AMBULANCE Service bosses are urging people to think twice about dialling 999 over Easter to avoid tying up staff and putting people at risk.
Last Easter, Yorkshire Ambulance Service NHS Trust dealt with a surge in emergency calls and bosses fear this year’s holiday, coupled with the current warm spell, will be just as busy.
Alan Baranowski, assistant director of A&E operations in South Yorkshire, said: “The high volume of calls we traditionally receive during bank holiday periods puts the service under increased strain and makes it harder for us to ensure we can get to all patients quickly.
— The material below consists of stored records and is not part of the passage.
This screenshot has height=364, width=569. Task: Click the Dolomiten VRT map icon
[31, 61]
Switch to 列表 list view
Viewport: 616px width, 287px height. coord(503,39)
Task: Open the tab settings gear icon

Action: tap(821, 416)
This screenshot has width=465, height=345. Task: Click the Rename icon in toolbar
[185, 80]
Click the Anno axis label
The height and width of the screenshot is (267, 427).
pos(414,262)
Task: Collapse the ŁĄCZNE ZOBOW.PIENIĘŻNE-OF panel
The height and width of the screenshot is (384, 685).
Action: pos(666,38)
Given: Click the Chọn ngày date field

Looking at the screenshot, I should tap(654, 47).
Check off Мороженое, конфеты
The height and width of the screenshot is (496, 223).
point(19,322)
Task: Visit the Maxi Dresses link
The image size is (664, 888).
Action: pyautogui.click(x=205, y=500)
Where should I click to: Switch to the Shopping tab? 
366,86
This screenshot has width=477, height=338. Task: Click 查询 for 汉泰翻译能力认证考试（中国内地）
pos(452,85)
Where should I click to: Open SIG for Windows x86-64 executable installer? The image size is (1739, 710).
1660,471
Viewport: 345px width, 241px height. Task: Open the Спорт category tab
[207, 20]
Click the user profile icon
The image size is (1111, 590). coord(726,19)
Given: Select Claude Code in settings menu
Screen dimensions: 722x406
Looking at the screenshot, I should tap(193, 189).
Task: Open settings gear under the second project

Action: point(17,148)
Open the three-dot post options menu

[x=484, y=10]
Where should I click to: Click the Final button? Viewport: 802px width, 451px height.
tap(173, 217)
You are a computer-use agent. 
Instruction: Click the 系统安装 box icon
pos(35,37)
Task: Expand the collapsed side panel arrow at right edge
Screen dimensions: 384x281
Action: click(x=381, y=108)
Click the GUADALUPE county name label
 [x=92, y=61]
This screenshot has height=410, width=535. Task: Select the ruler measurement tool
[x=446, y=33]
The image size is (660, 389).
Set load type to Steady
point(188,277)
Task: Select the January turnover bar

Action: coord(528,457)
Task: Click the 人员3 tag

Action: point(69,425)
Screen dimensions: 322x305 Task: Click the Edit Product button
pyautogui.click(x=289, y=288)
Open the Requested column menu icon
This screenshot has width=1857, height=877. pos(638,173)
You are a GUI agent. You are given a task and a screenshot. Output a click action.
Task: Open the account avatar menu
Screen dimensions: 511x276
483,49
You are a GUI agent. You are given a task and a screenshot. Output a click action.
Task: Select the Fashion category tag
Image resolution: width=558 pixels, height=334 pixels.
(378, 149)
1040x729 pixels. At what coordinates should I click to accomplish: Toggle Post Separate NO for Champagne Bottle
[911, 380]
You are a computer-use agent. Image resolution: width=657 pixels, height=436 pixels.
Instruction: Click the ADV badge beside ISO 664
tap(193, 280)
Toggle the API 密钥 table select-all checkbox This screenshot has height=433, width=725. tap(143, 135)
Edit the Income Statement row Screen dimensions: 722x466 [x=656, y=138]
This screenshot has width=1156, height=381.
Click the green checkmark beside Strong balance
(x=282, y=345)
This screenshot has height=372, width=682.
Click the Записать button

We usually see a rise in alcohol-fuelled incidents too.
“Our staff often respond to patients who have reported a serious condition only to find they have a minor illness or injury which would have been more appropriately dealt with by NHS Direct, a pharmacist, GP or minor injuries unit.
“This could delay us getting to someone with a more serious or life-threatening condition.
“We don’t want to deter people from calling 999 in a genuine medical emergency and I would like to reassure members of the public that we will have additional resources in place to manage the anticipated rise in demand.
“All we ask is that people think carefully about whether they really need to call 999
Emergency 999 calls should always be made for conditions including chest pains, difficulty breathing, loss of consciousness, heavy blood loss, severe burns and scalds, choking, fitting, drowning, severe allergic reactions and head injuries.